• _WHAT TO DO_:
In the data that follows, find the line with "Task: Click the INSTITUTO"; transcribe it, every later line up to the one with "Given: Click the Bust column header", and that line as well, exactly and with no others.

• _DATA EXTRACT_:
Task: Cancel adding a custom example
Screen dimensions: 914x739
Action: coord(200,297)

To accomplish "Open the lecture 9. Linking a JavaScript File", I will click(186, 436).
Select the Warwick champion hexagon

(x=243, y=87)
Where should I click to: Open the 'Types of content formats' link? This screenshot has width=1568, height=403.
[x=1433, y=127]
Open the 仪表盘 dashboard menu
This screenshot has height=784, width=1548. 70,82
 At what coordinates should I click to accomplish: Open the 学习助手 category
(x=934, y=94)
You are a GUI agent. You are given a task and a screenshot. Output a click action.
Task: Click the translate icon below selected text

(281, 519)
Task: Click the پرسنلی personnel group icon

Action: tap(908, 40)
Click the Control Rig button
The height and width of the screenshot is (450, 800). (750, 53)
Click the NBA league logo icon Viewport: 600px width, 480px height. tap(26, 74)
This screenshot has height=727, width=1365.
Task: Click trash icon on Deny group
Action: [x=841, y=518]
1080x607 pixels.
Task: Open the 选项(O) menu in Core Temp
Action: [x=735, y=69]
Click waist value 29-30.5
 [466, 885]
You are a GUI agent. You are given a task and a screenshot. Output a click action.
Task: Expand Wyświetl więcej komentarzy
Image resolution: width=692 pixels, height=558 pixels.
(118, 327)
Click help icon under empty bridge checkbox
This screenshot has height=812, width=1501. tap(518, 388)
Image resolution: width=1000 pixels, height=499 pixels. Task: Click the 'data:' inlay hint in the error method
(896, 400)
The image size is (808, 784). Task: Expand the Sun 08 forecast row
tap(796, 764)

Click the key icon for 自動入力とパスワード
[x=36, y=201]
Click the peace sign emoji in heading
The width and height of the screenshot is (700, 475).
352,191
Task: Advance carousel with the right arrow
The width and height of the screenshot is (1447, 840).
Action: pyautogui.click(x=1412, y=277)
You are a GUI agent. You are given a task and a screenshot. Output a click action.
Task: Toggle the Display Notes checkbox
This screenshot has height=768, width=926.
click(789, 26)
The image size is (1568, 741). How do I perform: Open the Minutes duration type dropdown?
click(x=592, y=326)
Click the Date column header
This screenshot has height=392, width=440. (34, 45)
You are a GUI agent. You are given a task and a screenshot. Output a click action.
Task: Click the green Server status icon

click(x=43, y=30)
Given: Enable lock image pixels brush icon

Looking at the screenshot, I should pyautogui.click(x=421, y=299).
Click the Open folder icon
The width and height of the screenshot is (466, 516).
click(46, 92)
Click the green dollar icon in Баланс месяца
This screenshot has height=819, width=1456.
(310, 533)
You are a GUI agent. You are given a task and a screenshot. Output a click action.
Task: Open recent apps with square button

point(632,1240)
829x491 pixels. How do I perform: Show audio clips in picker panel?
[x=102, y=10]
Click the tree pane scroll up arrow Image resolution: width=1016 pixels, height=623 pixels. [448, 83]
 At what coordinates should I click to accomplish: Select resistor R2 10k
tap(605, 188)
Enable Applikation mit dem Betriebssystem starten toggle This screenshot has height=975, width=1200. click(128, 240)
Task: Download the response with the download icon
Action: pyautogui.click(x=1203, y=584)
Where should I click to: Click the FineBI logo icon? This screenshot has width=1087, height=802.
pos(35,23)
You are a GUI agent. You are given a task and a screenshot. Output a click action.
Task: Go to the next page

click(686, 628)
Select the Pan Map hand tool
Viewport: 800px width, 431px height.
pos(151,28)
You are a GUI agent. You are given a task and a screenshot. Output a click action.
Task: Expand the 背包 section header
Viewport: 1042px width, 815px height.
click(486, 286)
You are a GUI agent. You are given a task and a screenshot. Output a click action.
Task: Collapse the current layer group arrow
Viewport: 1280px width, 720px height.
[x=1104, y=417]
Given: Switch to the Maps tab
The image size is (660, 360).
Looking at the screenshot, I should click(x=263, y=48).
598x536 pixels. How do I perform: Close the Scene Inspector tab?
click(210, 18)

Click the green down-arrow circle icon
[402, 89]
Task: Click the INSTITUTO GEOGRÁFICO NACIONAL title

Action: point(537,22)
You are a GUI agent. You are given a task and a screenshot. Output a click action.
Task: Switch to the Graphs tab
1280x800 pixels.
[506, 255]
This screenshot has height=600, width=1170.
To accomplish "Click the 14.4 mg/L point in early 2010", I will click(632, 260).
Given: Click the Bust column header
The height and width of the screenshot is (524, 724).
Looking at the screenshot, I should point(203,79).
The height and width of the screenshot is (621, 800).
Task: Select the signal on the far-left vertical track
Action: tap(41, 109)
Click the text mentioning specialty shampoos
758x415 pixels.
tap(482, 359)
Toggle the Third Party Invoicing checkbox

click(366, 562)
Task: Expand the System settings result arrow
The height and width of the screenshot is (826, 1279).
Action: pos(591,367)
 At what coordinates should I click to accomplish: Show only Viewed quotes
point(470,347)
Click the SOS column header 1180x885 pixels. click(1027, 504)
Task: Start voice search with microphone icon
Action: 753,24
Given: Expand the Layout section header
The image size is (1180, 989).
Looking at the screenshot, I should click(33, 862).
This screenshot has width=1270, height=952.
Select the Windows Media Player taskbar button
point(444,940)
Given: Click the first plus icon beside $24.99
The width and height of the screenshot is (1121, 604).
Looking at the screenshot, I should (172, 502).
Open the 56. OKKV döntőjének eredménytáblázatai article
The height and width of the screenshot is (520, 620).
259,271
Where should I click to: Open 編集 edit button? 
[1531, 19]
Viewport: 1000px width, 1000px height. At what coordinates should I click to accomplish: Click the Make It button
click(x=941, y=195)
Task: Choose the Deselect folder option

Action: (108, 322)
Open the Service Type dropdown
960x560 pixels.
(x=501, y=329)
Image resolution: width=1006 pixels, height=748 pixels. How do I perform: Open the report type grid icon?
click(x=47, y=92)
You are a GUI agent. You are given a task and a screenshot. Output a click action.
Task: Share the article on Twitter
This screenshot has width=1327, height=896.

• _RESPONSE TO THE EXERCISE_:
Task: Click the INSTITUTO GEOGRÁFICO NACIONAL title

Action: point(537,22)
You are a GUI agent. You are given a task and a screenshot. Output a click action.
Task: Switch to the Graphs tab
1280x800 pixels.
[506, 255]
This screenshot has height=600, width=1170.
To accomplish "Click the 14.4 mg/L point in early 2010", I will click(632, 260).
Given: Click the Bust column header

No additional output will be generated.